Top Tips to Avoid Shin Splints

Are you a runner, even a casual one, then you absolutely need to avoid shin splints. Chances are that either you are, or you’re considering getting into it. These days, more and more people are becoming aware of the benefits of running and putting some serious thought into getting started. Running has long been one of the more popular exercises to consider for general fitness, for a lot of reasons. Virtually everyone can do it, it requires no particular special skills, and even equipment considerations are down to a fair minimum. The cardiovascular benefits are clear, and it can help burn calories at a good rate over time.

Odds are, however, if you run then you may also be familiar with shin splints. Yes, virtually every runner – and possibly people who are getting into running – has encountered this at least once. “Shin splints” is actually a catchall term of sorts for various leg ailments, typically occurring in the lower leg and having to do with the bones and muscles in that part of the limb. Shin splints can range from painful but minor inflammation of the connective tissue that covers and connects the lower leg muscles to the tibia in the lower leg, to a much more serious disconnection and separation between the muscles (the fascia) and the tibia. The latter is made worse by the high level of pain and the comparatively slow healing process.


Shin splints are mainly caused by two things: either too much impact to the lower legs when running, or too much dependence on the lower legs to propel you forward. The former is mainly a result of heel striking, which irritates the fascia or connective tissue in your lower legs. The impact of landing your heel when you take a running step jars the connective tissue, and over time this causes inflammation and pain in the area. This could worsen over time, which means that action must be taken to address it before that can happen.

It can be somewhat confusing to note that the other end of the foot can be as much of a cause for concern as the heel that faces heel striking. Overuse of the lower legs, on the other hand, can occur when you push off too much with the toes. This puts a lot of strain on the calf muscles, which in turn demands a lot of your shins as well. This strain comes from the fact that this relatively small group of muscles must now move the weight of your body and combat the pull of gravity, which is too much work. Overworking the muscles in this area is what results in the inflammation that causes pain and soreness, and if left unchecked will eventually lead to the more drastic potential outcome of the fascia separating from the tibia.

It’s not just these two potential causes that lead to shin splints. Beginning runners can sometimes take on too much in terms of distance or speed, leading to their legs having to sustain more impact and intensity at a time than they’re ready to. Overcommitting is surprisingly common, partly because beginning runners might not be aware of their thresholds and partly because of the desire to accomplish as much as possible very quickly. Another possible reason is the lack of a proper warmup – many runners, beginning and otherwise, make the mistake of going too fast too soon, instead of starting with a slower pace and increasing speed as the muscles acclimate. This combines with the tendency for beginning runners to push off with their toes to result in shin splints because of both factors.

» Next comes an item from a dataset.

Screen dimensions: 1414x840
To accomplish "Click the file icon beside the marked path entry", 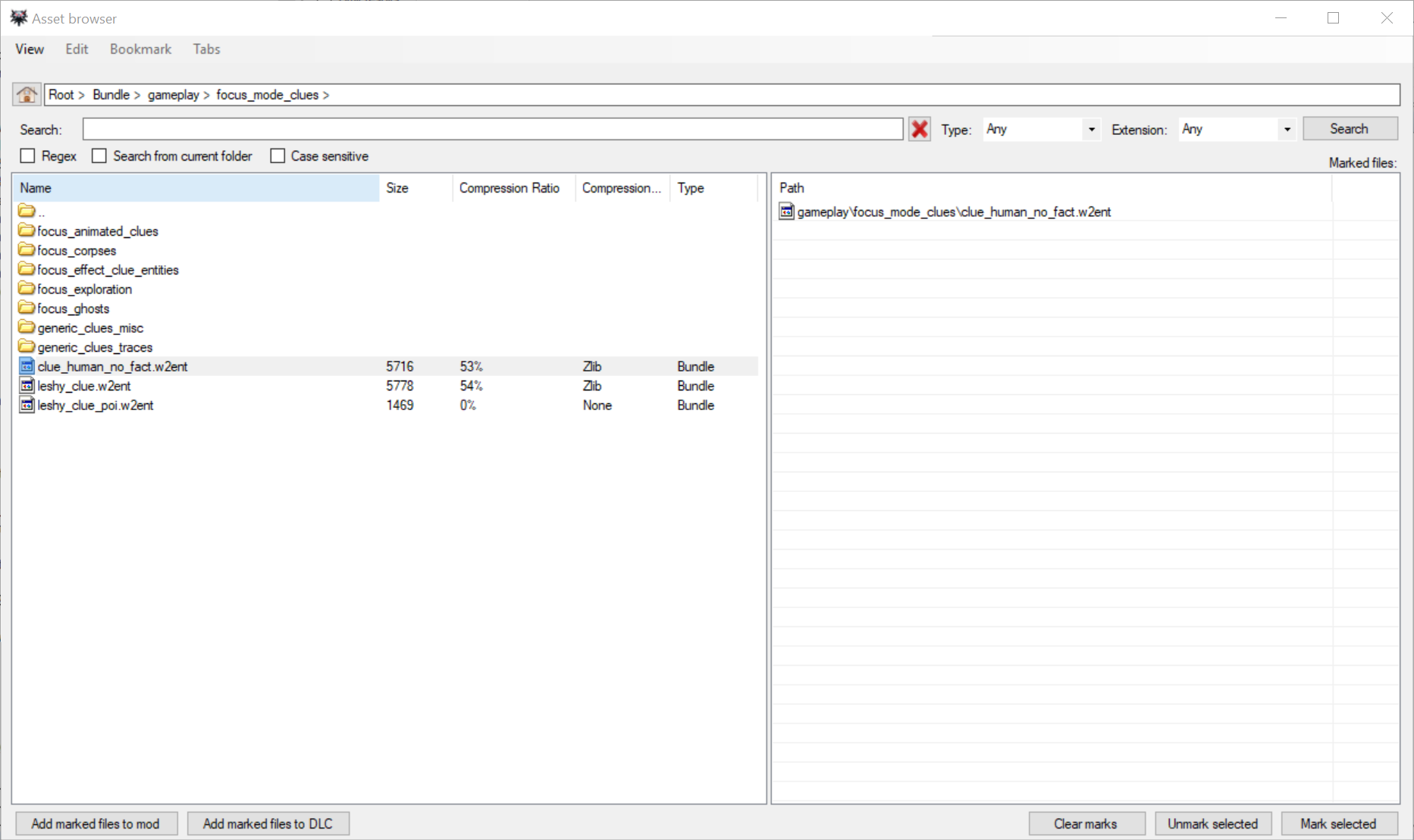I will point(786,212).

Avoid Shin Splints With These Tips

Correcting your running stance can go a long way toward helping to eliminate heel striking. Heel striking tends to occur when a runner keeps his trunk upright when running, which results in the legs reaching further out front in order to take a running step. This overstriding lands the heel and causes each running step to take a heel strike. Ideally, one lands each running step on the mid-foot area, letting the impact spread through the foot properly and avoid causing a heel strike.

Dealing with the other possible causes is simple – make sure to warm up before each run, not with full-on stretching (although there are calf stretches that can help loosen up enough to prevent shin splints) but with jogs. Don’t start with a fast-paced run yet, but let the leg muscles get used to the rhythm of the impact that comes with each step.

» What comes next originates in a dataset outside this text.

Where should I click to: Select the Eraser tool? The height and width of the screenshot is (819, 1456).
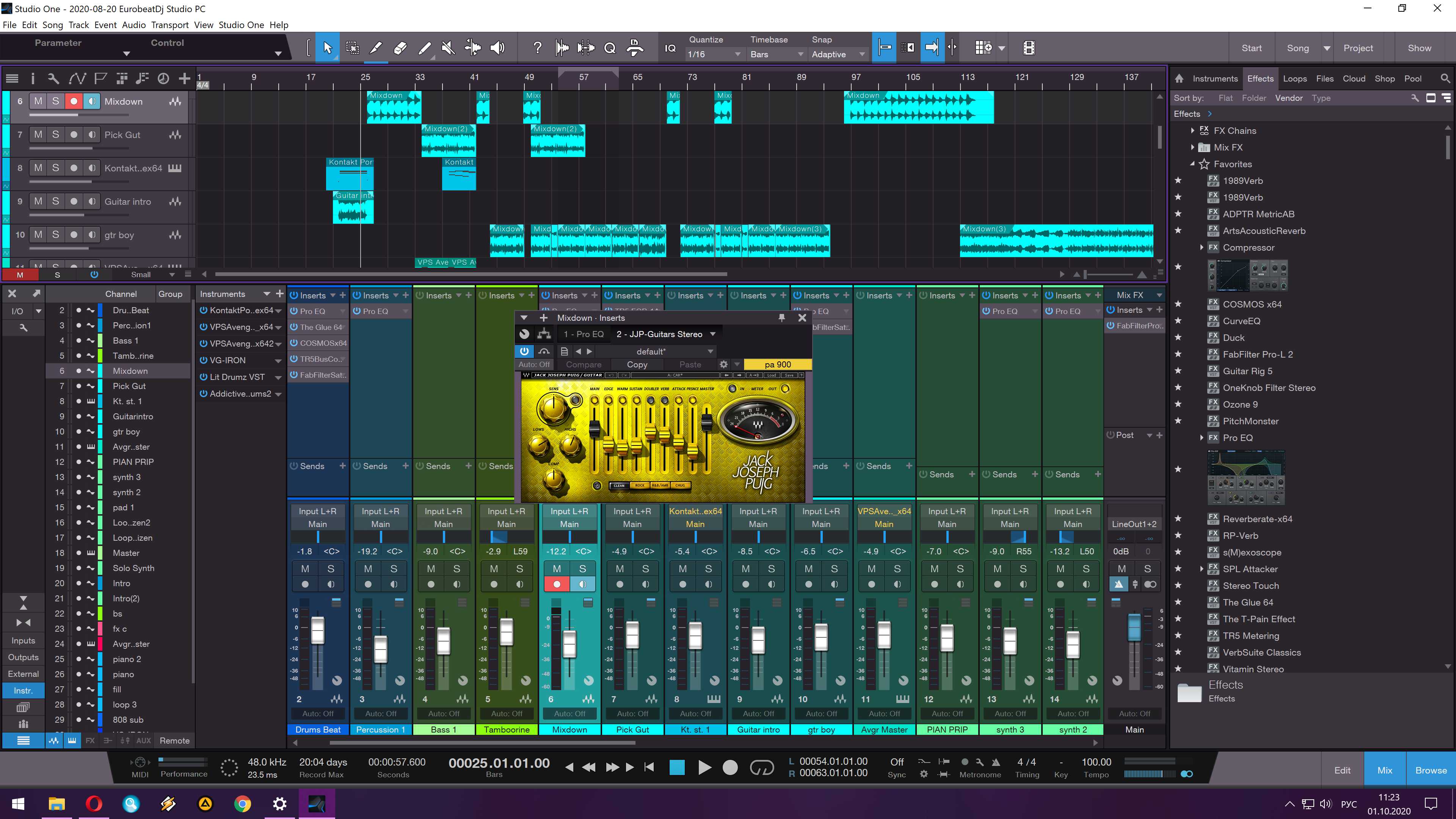400,48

Furthermore, here’s a technique that might draw one’s attention to how to avoid the main factors that cause shin splints: Stand in place. Lift a knee off the ground, and notice that you can do this without straining your lower leg muscles. You can even let the foot dangle from the knee as the knee comes up. The shin and calf muscles don’t do any of the work. The same is true when running – lean slightly forward, pick up your feet and let your momentum and gravity keep you moving at a run. Don’t push off with your feet.

Healing Shin Splints

If your efforts to avoid shin splints did not succeed, you’ll certainly want to heal from them, right?

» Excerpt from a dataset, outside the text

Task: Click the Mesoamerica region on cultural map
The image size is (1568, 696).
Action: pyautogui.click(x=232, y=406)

Commonly, it might be advisable to give your legs a rest for a while. This is standard for inflammatory ailments in the legs, and it makes sense to let them rest and knit themselves back together. While enjoying a bit of downtime, icing the shins may help relieve the pain and reduce the inflammation – also standard treatment for inflammatory injuries. If you must exercise, some doctors advocate switching to swimming-based exercises as they don’t force your legs to carry your weight. There can be a good workout had in the water.

Of course, prevention is better than a cure – especially since these treatments, as it were, are symptomatic. They mainly reduce the pain that results from the problem, but they don’t get rid of the problem itself. Consider that it would ultimately be best to pay attention to the way you run and the pace you set for yourself, to keep shin splints from becoming a concern at all in the future.